▸ TASK REQUIREMENTS: Among the entries that follow, some lines contain the word "computer". Show all of them.
*** PROVIDED DATA ***
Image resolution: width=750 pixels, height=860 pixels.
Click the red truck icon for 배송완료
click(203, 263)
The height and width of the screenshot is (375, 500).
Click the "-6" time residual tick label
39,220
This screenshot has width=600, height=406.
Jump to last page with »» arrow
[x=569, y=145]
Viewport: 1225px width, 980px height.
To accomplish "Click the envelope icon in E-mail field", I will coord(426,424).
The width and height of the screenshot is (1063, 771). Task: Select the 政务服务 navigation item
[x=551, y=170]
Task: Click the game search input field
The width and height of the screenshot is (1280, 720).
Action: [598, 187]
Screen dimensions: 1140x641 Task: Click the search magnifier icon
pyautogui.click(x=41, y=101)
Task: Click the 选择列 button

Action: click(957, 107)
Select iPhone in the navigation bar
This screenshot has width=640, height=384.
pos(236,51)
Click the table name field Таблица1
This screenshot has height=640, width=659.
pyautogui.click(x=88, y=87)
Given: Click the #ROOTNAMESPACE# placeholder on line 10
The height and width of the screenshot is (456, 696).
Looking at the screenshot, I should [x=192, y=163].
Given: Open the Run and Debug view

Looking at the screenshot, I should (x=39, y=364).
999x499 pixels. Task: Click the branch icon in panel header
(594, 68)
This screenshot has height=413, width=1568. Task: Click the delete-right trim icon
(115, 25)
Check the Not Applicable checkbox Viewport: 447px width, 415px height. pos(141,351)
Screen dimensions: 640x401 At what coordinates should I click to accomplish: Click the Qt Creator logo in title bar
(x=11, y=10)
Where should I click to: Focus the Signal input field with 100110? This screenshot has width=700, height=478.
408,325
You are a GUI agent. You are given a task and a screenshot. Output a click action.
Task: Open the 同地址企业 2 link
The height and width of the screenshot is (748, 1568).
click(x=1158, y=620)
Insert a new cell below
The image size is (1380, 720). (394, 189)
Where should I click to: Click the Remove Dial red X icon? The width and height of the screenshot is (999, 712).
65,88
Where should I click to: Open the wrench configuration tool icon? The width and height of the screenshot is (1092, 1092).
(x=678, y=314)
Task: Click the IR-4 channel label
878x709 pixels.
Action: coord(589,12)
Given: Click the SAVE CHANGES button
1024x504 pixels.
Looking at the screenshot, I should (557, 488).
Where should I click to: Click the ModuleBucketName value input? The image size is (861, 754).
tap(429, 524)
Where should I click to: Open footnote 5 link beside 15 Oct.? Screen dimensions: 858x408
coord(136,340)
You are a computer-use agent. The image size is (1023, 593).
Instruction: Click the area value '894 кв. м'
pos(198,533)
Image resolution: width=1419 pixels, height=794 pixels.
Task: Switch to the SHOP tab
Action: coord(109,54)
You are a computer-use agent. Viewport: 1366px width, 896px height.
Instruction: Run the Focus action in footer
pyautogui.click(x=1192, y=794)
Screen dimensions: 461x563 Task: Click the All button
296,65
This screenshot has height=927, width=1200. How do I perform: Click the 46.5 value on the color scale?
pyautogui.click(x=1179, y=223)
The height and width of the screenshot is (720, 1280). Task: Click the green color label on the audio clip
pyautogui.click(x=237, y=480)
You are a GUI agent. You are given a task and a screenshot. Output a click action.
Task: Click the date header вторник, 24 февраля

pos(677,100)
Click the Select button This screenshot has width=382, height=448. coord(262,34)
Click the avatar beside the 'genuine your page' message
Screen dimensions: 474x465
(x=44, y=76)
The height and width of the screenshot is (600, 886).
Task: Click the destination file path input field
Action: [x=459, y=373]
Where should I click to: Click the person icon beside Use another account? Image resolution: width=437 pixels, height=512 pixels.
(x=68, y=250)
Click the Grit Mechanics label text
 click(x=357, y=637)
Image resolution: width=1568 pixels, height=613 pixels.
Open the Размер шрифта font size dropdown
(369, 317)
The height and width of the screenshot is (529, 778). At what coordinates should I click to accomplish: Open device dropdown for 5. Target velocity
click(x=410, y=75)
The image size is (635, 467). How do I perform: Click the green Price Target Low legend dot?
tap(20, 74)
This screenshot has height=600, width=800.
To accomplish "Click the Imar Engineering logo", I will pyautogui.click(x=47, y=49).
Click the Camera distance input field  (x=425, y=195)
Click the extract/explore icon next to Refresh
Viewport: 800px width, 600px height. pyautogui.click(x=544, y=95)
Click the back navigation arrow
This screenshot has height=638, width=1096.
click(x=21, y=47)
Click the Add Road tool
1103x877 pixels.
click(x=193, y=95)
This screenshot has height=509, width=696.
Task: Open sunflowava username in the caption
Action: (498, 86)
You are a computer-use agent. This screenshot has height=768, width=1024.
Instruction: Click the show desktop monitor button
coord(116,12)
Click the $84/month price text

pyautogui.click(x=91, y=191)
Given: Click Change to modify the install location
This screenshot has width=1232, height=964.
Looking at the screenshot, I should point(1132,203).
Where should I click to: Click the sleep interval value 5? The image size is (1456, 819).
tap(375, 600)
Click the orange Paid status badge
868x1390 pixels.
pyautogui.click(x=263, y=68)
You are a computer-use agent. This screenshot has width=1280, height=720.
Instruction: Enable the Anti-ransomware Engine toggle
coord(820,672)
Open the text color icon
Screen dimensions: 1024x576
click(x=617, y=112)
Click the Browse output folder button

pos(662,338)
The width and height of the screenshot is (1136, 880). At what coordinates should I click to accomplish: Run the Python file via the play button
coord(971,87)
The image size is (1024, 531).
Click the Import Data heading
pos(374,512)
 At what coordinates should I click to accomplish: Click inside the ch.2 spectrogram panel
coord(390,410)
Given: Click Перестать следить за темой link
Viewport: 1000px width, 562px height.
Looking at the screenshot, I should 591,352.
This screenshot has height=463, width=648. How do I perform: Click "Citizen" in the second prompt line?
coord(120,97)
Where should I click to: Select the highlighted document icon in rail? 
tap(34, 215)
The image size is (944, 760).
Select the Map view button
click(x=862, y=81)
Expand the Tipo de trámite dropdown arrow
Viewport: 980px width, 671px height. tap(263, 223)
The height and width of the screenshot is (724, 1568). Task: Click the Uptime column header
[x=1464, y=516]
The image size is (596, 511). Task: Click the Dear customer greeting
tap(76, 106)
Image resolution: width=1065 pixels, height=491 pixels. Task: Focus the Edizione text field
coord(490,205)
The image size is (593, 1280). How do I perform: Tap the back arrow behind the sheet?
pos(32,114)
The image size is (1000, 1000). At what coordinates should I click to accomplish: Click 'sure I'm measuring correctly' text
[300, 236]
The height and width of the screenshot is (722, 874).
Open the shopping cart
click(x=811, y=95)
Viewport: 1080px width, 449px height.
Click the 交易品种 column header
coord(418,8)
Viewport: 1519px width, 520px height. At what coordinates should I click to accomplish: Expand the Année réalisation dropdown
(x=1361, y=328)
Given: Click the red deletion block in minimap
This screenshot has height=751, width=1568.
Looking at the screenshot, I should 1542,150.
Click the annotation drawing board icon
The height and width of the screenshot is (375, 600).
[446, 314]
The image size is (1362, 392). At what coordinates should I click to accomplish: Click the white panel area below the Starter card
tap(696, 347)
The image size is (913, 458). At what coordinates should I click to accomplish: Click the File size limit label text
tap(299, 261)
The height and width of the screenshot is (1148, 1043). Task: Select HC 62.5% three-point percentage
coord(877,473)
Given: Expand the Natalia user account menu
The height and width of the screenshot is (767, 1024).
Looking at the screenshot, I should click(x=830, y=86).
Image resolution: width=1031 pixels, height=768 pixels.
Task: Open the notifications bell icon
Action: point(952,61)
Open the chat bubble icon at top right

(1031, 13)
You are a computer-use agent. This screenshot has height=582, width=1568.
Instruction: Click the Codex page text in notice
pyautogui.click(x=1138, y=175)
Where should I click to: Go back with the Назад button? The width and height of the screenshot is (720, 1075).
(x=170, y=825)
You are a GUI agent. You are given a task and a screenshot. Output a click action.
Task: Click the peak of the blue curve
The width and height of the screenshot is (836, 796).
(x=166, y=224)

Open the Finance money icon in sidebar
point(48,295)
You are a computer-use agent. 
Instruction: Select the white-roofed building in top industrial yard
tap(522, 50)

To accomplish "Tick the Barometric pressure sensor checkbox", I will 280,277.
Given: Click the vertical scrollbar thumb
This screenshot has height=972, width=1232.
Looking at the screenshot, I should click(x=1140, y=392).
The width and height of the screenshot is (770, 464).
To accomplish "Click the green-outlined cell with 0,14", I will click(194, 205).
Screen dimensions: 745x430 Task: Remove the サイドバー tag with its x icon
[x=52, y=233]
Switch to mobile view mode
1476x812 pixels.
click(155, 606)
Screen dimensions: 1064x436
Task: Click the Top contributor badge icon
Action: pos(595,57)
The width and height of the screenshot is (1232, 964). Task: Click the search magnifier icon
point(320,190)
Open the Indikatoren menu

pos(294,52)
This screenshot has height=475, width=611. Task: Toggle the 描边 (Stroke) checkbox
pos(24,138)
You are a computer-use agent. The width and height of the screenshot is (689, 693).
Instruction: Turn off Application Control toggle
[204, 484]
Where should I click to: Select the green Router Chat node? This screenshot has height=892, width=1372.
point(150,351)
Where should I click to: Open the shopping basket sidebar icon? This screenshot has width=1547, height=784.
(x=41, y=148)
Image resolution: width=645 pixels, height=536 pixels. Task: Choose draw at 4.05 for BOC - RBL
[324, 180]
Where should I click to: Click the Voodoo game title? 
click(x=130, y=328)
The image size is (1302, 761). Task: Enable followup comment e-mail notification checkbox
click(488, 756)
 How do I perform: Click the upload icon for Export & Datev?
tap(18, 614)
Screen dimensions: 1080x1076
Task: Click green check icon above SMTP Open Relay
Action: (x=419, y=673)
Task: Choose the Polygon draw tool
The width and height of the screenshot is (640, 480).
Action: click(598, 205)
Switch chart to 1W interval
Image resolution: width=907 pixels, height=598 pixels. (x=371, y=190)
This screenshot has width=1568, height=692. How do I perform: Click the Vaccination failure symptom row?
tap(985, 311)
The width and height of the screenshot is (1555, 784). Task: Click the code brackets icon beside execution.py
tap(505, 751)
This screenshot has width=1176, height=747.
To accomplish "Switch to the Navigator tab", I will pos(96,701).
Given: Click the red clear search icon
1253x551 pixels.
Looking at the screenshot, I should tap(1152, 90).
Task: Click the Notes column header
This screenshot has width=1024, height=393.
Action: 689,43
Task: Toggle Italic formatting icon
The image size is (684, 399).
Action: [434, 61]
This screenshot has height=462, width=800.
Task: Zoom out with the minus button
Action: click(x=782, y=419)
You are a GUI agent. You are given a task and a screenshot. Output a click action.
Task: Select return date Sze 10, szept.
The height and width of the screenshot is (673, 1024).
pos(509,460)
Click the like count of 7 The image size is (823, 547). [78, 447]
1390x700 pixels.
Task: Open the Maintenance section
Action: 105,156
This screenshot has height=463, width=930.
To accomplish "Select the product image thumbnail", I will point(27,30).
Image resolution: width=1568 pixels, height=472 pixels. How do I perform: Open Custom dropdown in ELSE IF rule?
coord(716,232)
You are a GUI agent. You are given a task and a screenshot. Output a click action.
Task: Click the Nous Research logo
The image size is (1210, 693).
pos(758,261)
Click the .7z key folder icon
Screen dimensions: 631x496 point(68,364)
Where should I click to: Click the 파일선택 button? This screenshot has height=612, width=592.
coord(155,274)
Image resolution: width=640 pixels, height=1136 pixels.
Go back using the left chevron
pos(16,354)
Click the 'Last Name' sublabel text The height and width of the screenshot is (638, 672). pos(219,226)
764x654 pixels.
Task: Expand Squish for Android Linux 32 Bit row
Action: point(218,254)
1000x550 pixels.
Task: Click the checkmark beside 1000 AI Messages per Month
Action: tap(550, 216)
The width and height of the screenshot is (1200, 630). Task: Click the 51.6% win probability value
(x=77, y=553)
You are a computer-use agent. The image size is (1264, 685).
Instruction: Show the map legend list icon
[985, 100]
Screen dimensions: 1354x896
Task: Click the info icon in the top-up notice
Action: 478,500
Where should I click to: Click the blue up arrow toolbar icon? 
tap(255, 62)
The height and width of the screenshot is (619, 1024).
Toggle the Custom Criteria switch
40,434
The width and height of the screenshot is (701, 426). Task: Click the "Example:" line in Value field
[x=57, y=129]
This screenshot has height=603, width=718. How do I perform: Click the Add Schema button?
***
▸ REPLY TO THE EXERCISE:
You are a computer-use agent. The image size is (1023, 593).
You are a computer-use agent. Viewport: 1366px width, 896px height.
You are a computer-use agent. This screenshot has height=768, width=1024.
You are a computer-use agent. This screenshot has width=1280, height=720.
You are a computer-use agent. This screenshot has height=582, width=1568.
You are a computer-use agent. 
You are a computer-use agent. The width and height of the screenshot is (689, 693).
You are a computer-use agent. The image size is (1264, 685).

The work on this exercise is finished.